Records provided ▸

=== Begin Enclosure ===

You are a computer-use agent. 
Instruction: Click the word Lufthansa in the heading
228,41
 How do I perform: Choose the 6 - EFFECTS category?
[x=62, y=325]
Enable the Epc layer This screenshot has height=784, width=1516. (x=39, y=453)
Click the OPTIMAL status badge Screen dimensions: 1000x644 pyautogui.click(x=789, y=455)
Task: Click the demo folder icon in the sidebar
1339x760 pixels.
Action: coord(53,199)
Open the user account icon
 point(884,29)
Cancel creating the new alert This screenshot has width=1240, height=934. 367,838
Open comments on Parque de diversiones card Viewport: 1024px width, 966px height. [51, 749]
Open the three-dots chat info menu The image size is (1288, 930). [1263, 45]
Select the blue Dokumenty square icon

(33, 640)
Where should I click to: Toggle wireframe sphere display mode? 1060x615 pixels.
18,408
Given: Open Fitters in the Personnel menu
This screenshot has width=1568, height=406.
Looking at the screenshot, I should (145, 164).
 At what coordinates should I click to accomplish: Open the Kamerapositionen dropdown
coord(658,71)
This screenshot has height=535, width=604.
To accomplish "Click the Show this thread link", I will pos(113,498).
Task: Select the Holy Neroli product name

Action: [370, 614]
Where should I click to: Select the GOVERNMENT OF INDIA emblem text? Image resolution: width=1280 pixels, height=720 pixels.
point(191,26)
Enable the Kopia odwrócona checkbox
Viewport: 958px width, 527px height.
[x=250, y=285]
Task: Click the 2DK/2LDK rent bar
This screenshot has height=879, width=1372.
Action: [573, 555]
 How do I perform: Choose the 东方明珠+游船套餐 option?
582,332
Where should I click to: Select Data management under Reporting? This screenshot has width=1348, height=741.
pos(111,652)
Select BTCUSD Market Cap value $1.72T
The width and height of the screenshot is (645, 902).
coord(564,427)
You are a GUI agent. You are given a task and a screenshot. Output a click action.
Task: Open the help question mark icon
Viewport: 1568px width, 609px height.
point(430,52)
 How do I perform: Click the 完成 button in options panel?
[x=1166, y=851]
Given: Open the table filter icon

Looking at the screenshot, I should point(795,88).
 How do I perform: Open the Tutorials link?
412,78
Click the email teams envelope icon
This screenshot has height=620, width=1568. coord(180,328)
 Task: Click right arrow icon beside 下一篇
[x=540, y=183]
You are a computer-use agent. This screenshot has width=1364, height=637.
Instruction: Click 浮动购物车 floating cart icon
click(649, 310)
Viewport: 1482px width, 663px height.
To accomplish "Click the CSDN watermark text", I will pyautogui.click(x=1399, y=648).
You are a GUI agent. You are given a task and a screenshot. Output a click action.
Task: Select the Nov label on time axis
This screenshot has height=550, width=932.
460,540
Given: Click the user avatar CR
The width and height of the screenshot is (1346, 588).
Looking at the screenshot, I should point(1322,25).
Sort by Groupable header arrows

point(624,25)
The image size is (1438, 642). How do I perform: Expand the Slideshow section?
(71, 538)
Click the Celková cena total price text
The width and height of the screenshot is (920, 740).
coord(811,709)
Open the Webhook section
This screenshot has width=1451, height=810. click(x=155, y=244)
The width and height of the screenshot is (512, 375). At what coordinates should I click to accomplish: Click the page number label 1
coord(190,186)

=== End Enclosure ===

Try it ▸
All entries are to be output exactly as they stand.

Response box ▸
You are a computer-use agent. 
Instruction: Click the word Lufthansa in the heading
228,41
 How do I perform: Choose the 6 - EFFECTS category?
[x=62, y=325]
Enable the Epc layer This screenshot has height=784, width=1516. (x=39, y=453)
Click the OPTIMAL status badge Screen dimensions: 1000x644 pyautogui.click(x=789, y=455)
Task: Click the demo folder icon in the sidebar
1339x760 pixels.
Action: coord(53,199)
Open the user account icon
 point(884,29)
Cancel creating the new alert This screenshot has width=1240, height=934. 367,838
Open comments on Parque de diversiones card Viewport: 1024px width, 966px height. [51, 749]
Open the three-dots chat info menu The image size is (1288, 930). [1263, 45]
Select the blue Dokumenty square icon

(33, 640)
Where should I click to: Toggle wireframe sphere display mode? 1060x615 pixels.
18,408
Given: Open Fitters in the Personnel menu
This screenshot has width=1568, height=406.
Looking at the screenshot, I should (145, 164).
 At what coordinates should I click to accomplish: Open the Kamerapositionen dropdown
coord(658,71)
This screenshot has height=535, width=604.
To accomplish "Click the Show this thread link", I will pos(113,498).
Task: Select the Holy Neroli product name

Action: [370, 614]
Where should I click to: Select the GOVERNMENT OF INDIA emblem text? Image resolution: width=1280 pixels, height=720 pixels.
point(191,26)
Enable the Kopia odwrócona checkbox
Viewport: 958px width, 527px height.
[x=250, y=285]
Task: Click the 2DK/2LDK rent bar
This screenshot has height=879, width=1372.
Action: [573, 555]
 How do I perform: Choose the 东方明珠+游船套餐 option?
582,332
Where should I click to: Select Data management under Reporting? This screenshot has width=1348, height=741.
pos(111,652)
Select BTCUSD Market Cap value $1.72T
The width and height of the screenshot is (645, 902).
coord(564,427)
You are a GUI agent. You are given a task and a screenshot. Output a click action.
Task: Open the help question mark icon
Viewport: 1568px width, 609px height.
point(430,52)
 How do I perform: Click the 完成 button in options panel?
[x=1166, y=851]
Given: Open the table filter icon

Looking at the screenshot, I should point(795,88).
 How do I perform: Open the Tutorials link?
412,78
Click the email teams envelope icon
This screenshot has height=620, width=1568. coord(180,328)
 Task: Click right arrow icon beside 下一篇
[x=540, y=183]
You are a computer-use agent. This screenshot has width=1364, height=637.
Instruction: Click 浮动购物车 floating cart icon
click(649, 310)
Viewport: 1482px width, 663px height.
To accomplish "Click the CSDN watermark text", I will pyautogui.click(x=1399, y=648).
You are a GUI agent. You are given a task and a screenshot. Output a click action.
Task: Select the Nov label on time axis
This screenshot has height=550, width=932.
460,540
Given: Click the user avatar CR
The width and height of the screenshot is (1346, 588).
Looking at the screenshot, I should point(1322,25).
Sort by Groupable header arrows

point(624,25)
The image size is (1438, 642). How do I perform: Expand the Slideshow section?
(71, 538)
Click the Celková cena total price text
The width and height of the screenshot is (920, 740).
coord(811,709)
Open the Webhook section
This screenshot has width=1451, height=810. click(x=155, y=244)
The width and height of the screenshot is (512, 375). At what coordinates should I click to accomplish: Click the page number label 1
coord(190,186)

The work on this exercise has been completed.